Temblando, cojo tu brazo y la frialdad pegajosa de tu piel me sorprende de tal forma que mis manos lo dejan caer, retrocediendo como marcadas por el fuego. Respiro hondo y vuelvo a agarrarlo, el recuerdo de su suavidad y calidez revoloteando en mi memoria, y mis labios descansan sobre tu piel una última vez antes de morderla y arrancarla, masticando con fiereza. Tragando con esfuerzo, siento su lento recorrido descendiendo por mi garganta.
Muerdo una y otra vez, clavando mis dedos en la presa como garfios, las lágrimas deslizándose por mis mejillas. Intentando contener una arcada, muerdo con más fuerza, pero el sonido de tu carne desgarrándose entre mis dientes apenas logra acallar los gritos de horror que mueren en mi garganta, ni el retumbar profundo del abismo que se abre dentro de mí mismo cada vez más, engulléndome en su oscuridad.
Girando la cabeza con brusquedad y sacudido por los espasmos, vomito una masa sólida apenas digerida, jadeando con esfuerzo. 
Tu brazo extendido, deformado a dentelladas se torna borroso ante mis ojos y la inconsciencia me llama para cubrirme de nuevo con su pesado manto.
Dime, madre, ¿existe realmente el infierno? 
Si es así, pronto arderé a tu lado para toda la eternidad.
*
La noche se oculta furtiva, dejando abrirse paso a la luz del que será tu último día. Sin decir palabra, me observas fijamente. Extraña, casi flotando, te acercas paso a paso caminando entre los últimos jirones del sueño y la tempestad restalla, tus reproches deslizándose afilados como lluvia salvaje. Tus dedos se lanzan como serpientes, rodeándome el cuello, apretando sin piedad. Tu mirada enloquecida, suplicante, sabe que ya no hay vuelta atrás.
Tus manos me asfixian con rabia mientras que las mías tantean los cajones, como pajarillos revoloteando aterrorizados. Mis pulmones arden, mi boca se abre desesperada en busca de aire, mas éste se resiste a pasar por mi garganta.

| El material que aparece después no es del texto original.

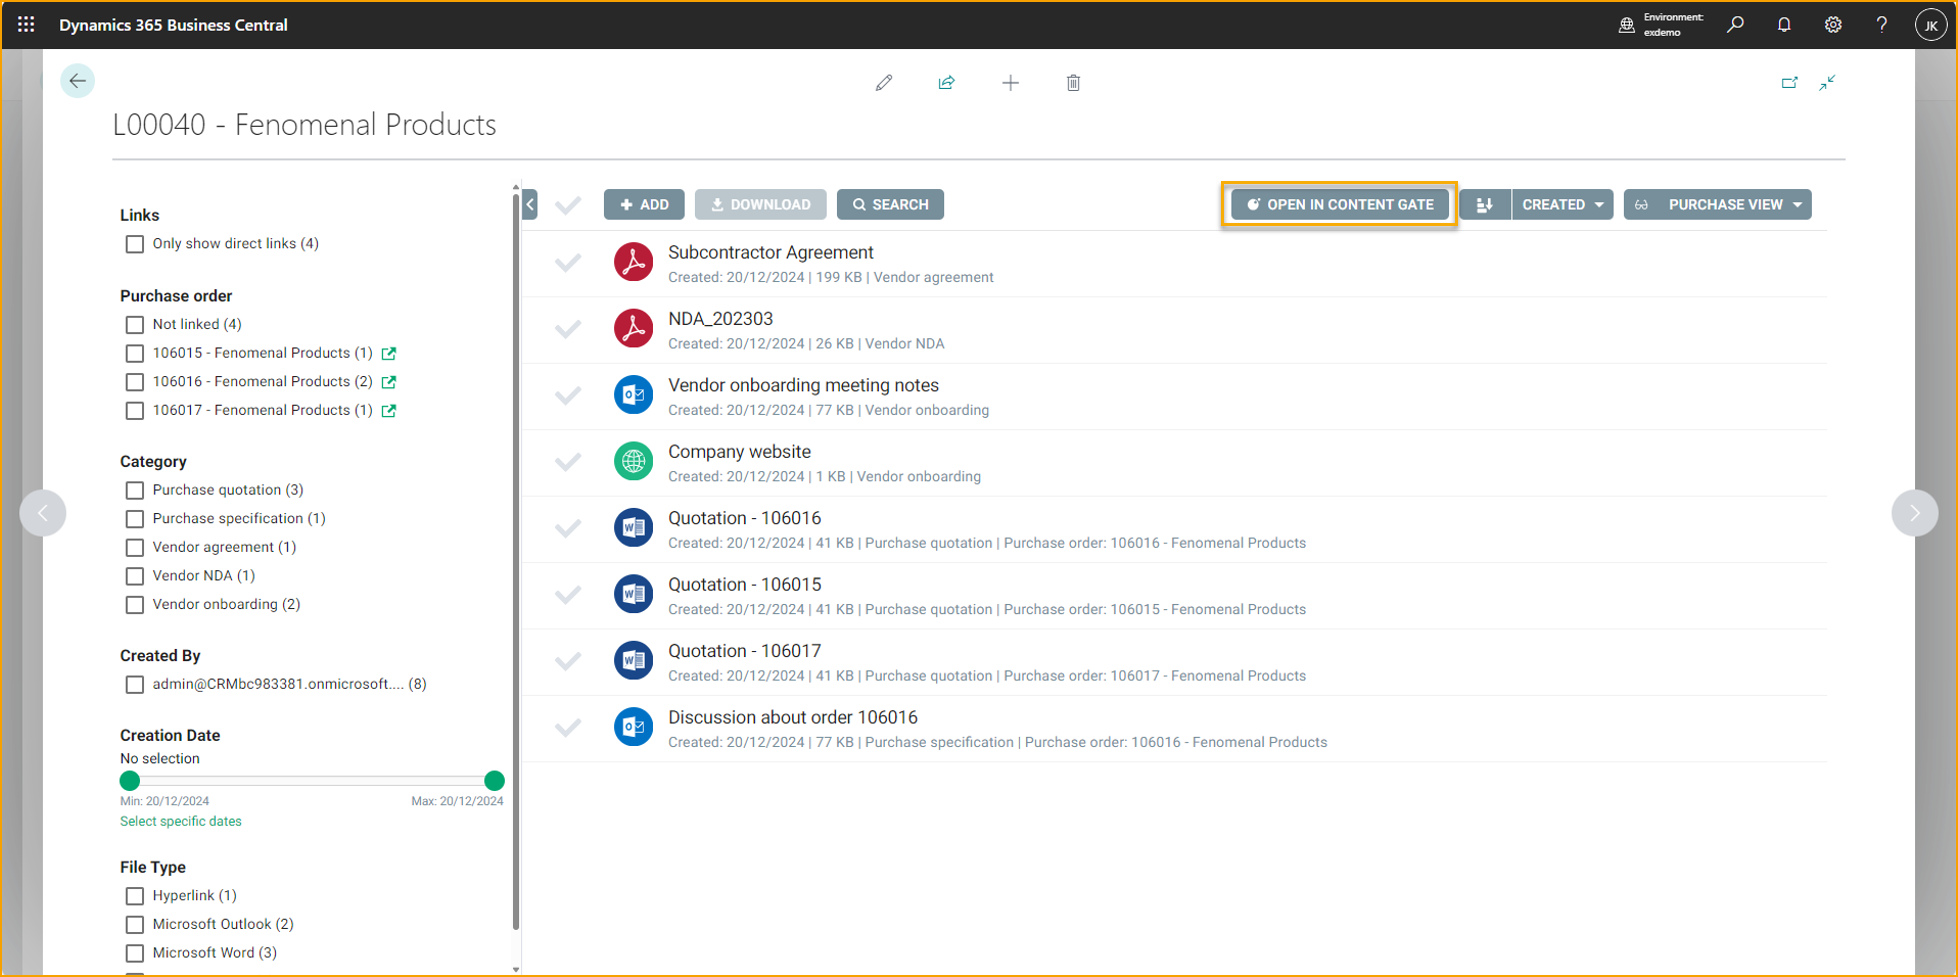Click the Creation Date slider's right handle
Viewport: 1958px width, 977px height.
click(494, 781)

Mi mano derecha se cierne firmemente sobre el mango y se impulsa hacia delante. Tus manos aflojan la presión y mi mano retira el cuchillo. Magnolias carmesíes comienzan a florecer en tu pecho. 
Tus ojos se tornan incrédulos, vidriosos. Mis ojos se llenan de lágrimas.

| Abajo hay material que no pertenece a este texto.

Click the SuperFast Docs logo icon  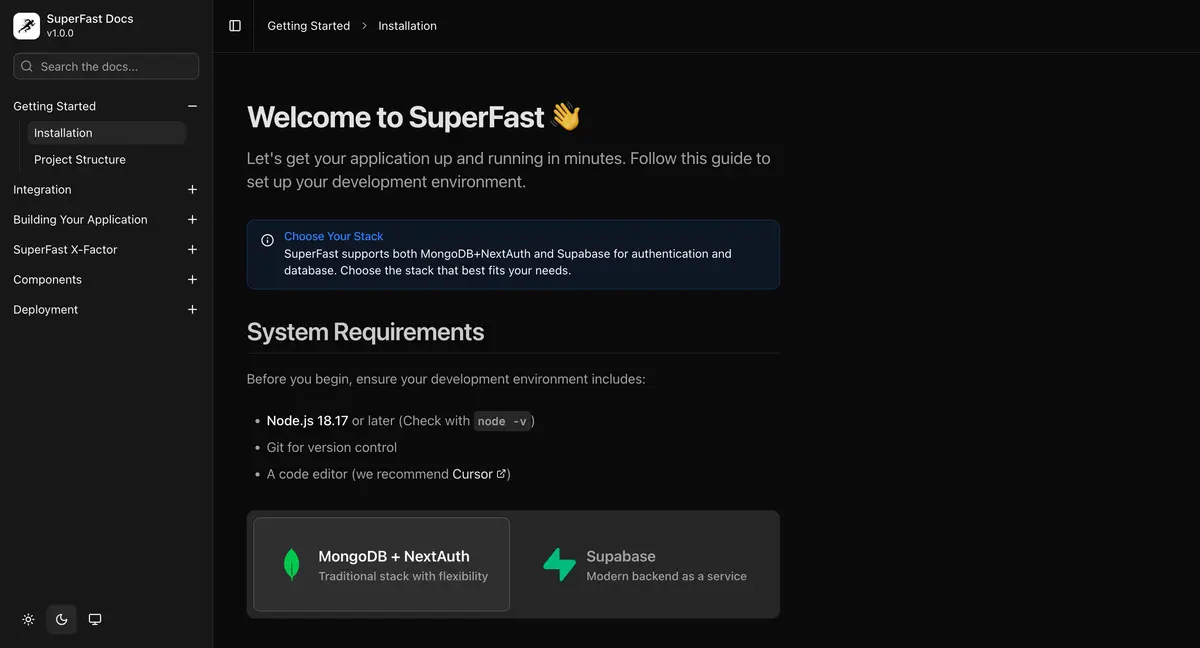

Las flores se desparraman por el suelo, inundando la cocina con su olor a metal caliente. Mi garganta deja escapar un sollozo y tu cuerpo se derrumba para caer como un lirio recién cortado, la sangre mancillando la blancura del suelo.
El mundo enmudecido, los segundos sucediéndose con cruel indiferencia. Mi cordura reventada, estallando en mil pedazos. La rabia que se abre paso en mi pecho a dentelladas, ascendiendo entre gruñidos feroces para al fin correr libres en un aullido inhumano ante el que mis labios retroceden asustados, retumbando en el vacío de lo que nunca más será un hogar.
Con mi lamento vibrando en el aire, te acompaño en tu mudo languidecer, apretando tus manos como si pudiese retener la calidez que las abandona poco a poco, y como un guardián esculpido en piedra, los días y las noches pasan sobre mí mientras sigo velándote. Con los ojos hinchados, perdidos en la alfombra de flores ya ennegrecida de coágulos resecos, invoco a la muerte con la desesperación y el fervor de un enamorado.
 Hasta mis oídos llega un rumor débil, una mancha borrosa de vuelo apático que arrastra tras de sí su zumbido irritante:
 La primera mosca que se posa en tu cuerpo sin vida.